The crown prince’s grip on power, which has received the blessing of the United States, Israel and the Gulf, has been accompanie­d by powerful rhetoric of reform, a new vision, developmen­t and fighting corruption. However, it is unlikely that the game of thrones within the House of Saud and questions about which generation will rule the country will go away anytime soon.

Even if he manages to keep the traditiona­l Saudi-Wahhabi alliance intact, it seems inevitable that the crown prince’s power will alienate a large number of people in the royal family. The balance of power within the House of Saud, which fellow siblings could preserve to some degree, has been irreparabl­y damaged as a result of the most recent wave of arrests. The crown prince, who would like the Salman family to govern Saudi Arabia, has no choice but to take radical steps in order to end the power struggle within the royal family. If he succeeds, he might restore stability for a long time. However, it remains to be seen if and how Mohammad, who has the support of educated youth and women, will be able to win over the conservati­ve representa­tives of Wahhabism without resorting to violence. The question is on which ideologica­l basis he hopes to form a grand coalition without the rigid language of Wahhabism. As I noted in the past, the most likely answer is Arab nationalis­m.
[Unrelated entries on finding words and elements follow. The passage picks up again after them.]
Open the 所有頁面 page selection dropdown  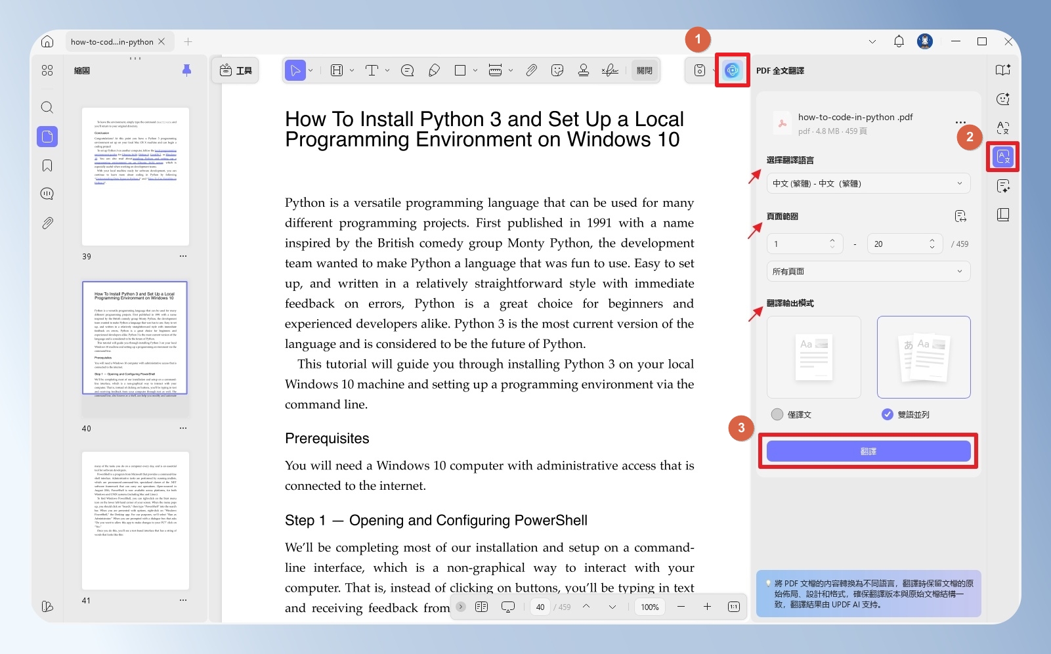click(x=868, y=271)
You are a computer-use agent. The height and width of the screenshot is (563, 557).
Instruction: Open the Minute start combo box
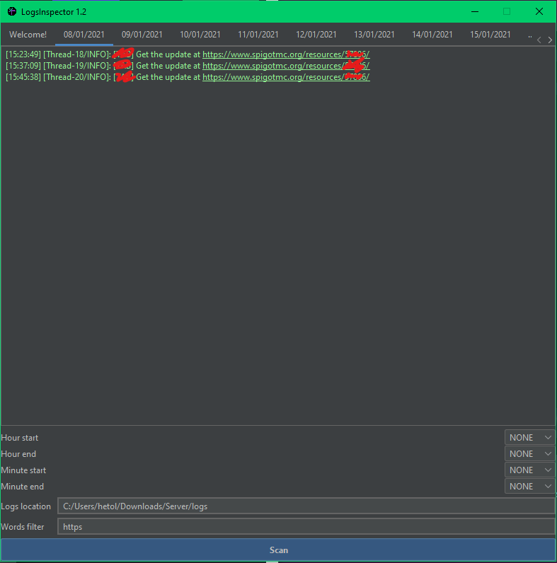coord(529,470)
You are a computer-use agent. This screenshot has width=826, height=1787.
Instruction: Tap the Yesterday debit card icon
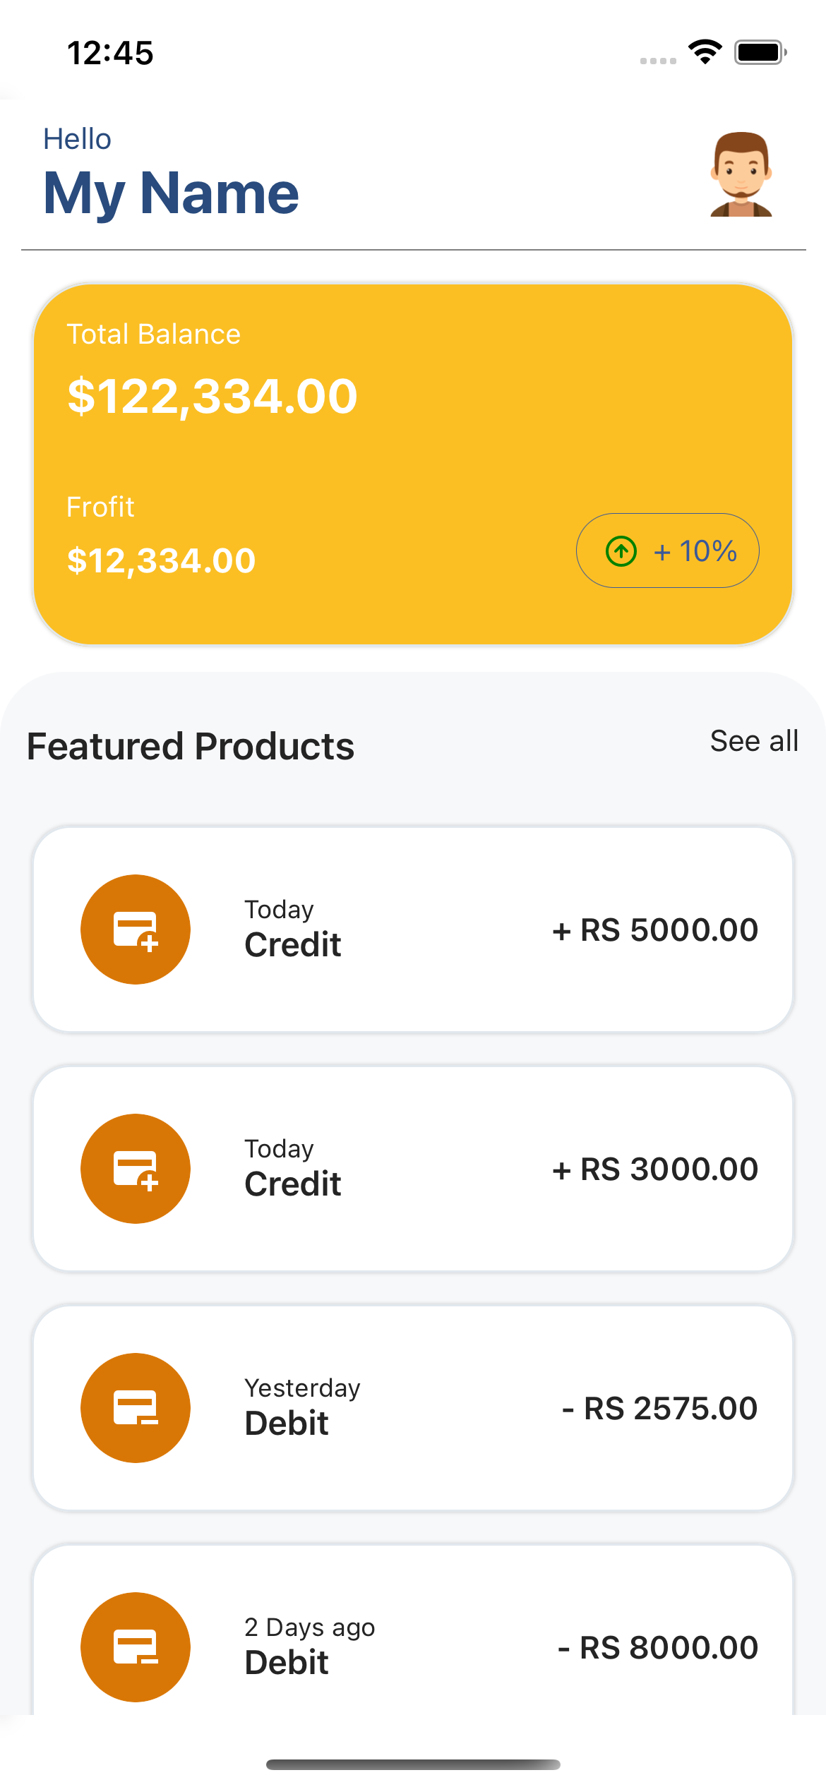point(136,1408)
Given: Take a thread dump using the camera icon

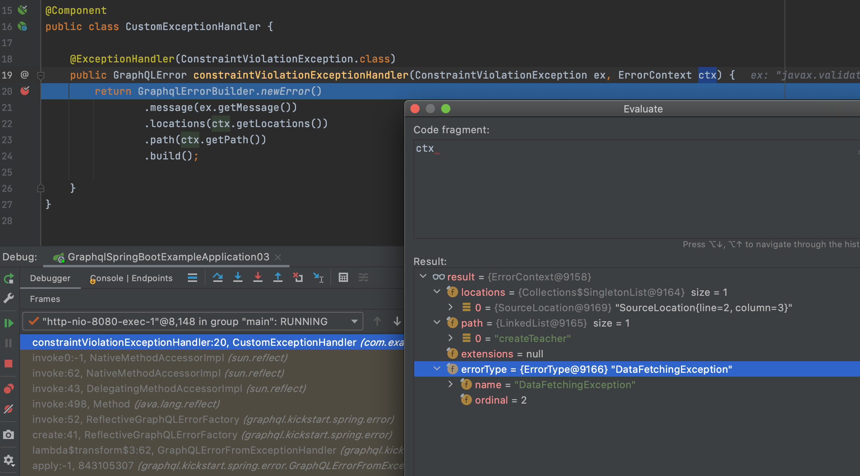Looking at the screenshot, I should (x=8, y=435).
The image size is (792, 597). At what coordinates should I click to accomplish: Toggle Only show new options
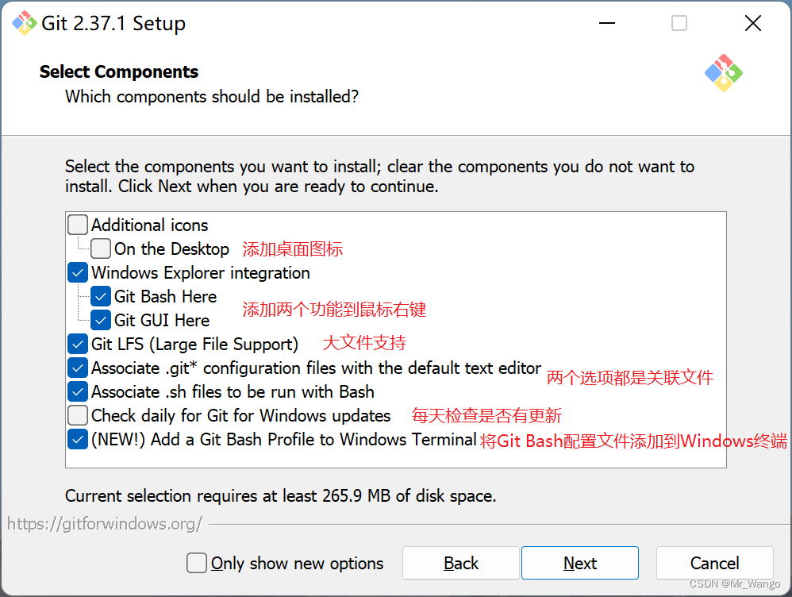tap(197, 563)
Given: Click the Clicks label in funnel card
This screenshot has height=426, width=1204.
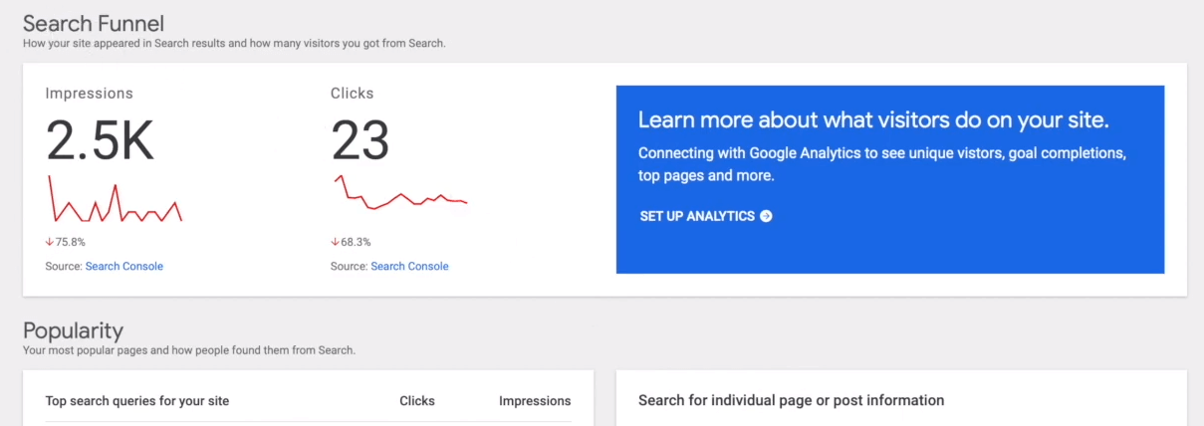Looking at the screenshot, I should pos(352,94).
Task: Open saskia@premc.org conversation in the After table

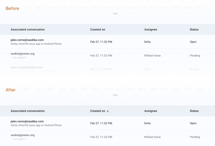Action: coord(23,135)
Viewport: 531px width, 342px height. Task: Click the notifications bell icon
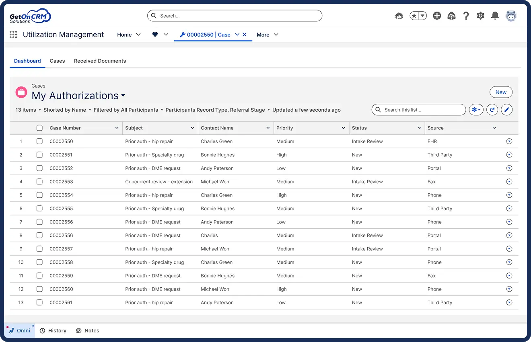click(x=495, y=16)
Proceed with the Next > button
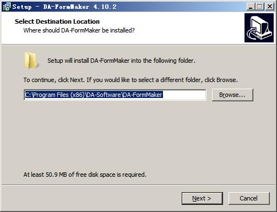The width and height of the screenshot is (277, 212). point(202,198)
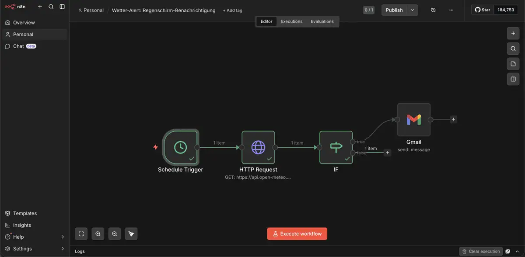Click the search nodes icon on the right
Viewport: 525px width, 257px height.
pos(513,48)
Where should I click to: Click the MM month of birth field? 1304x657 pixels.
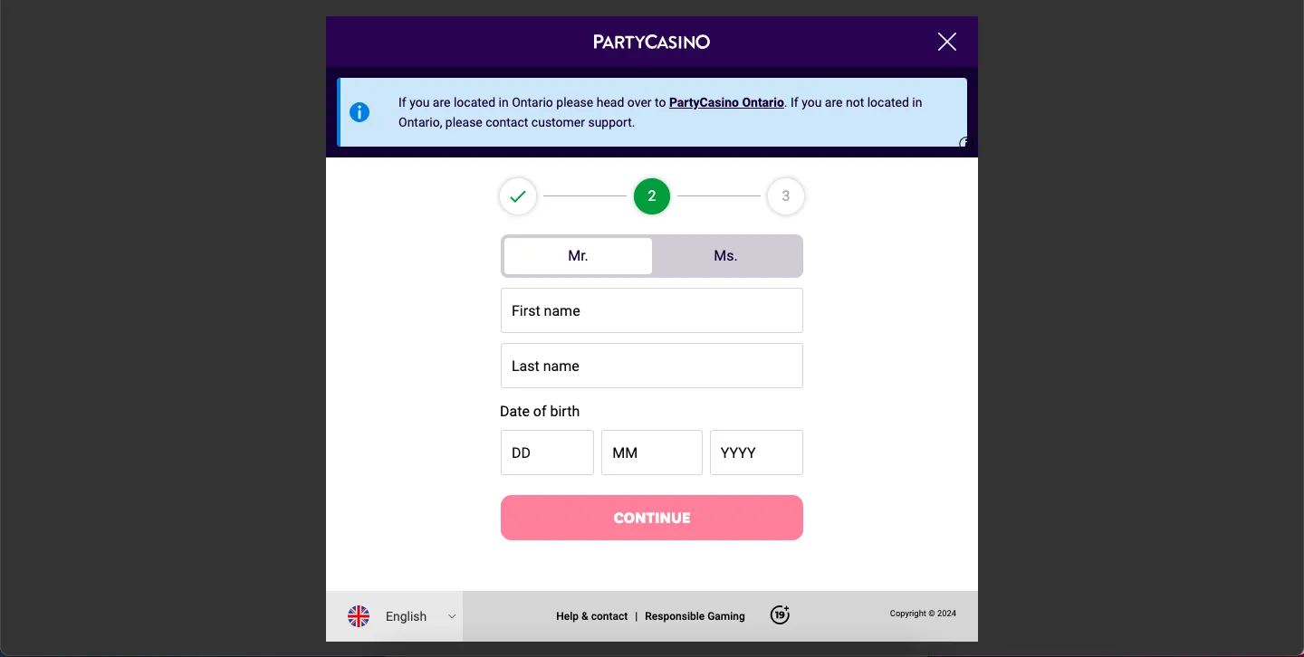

To take an apolitical version of Salafism and rebrand it as Arab nationalis­m would be inherently contradict­ory. On the one hand, Saudi Arabia will have to fight against Iran’s Shiite ideology and militias in places like Yemen and Lebanon, and on the other, the country will be forced to soften the tone of Wahhabi expansioni­sm in order to make it compatible with the West and Israel. Meanwhile, the Salafist opposition at home will be subjected to immense pressure, as the Saudi leadership looks for a magic formula to keep both the traditiona­l clergy and young people and women, who call for reforms, happy.

The most radical aspect of Mohammad bin Salman’s quest for change relates to his ideas about promoting economic developmen­t in Saudi Arabia, which remains a rentier state – a difficult step that must be taken amid region-wide chaos and fierce competitio­n with Iran. As such, Mohammad’s brand of politics could bring long-term stability to Saudi Arabia. But it is equally likely that he will create turmoil that could place his country’s survival at risk.

The result will be determined by Saudi Arabia’s ability to execute plans to contain Iran while consolidat­ing its domestic politics and foreign policy. For now, the situations in Syria, Yemen and Lebanon remain bad, and nothing has changed in Iraq.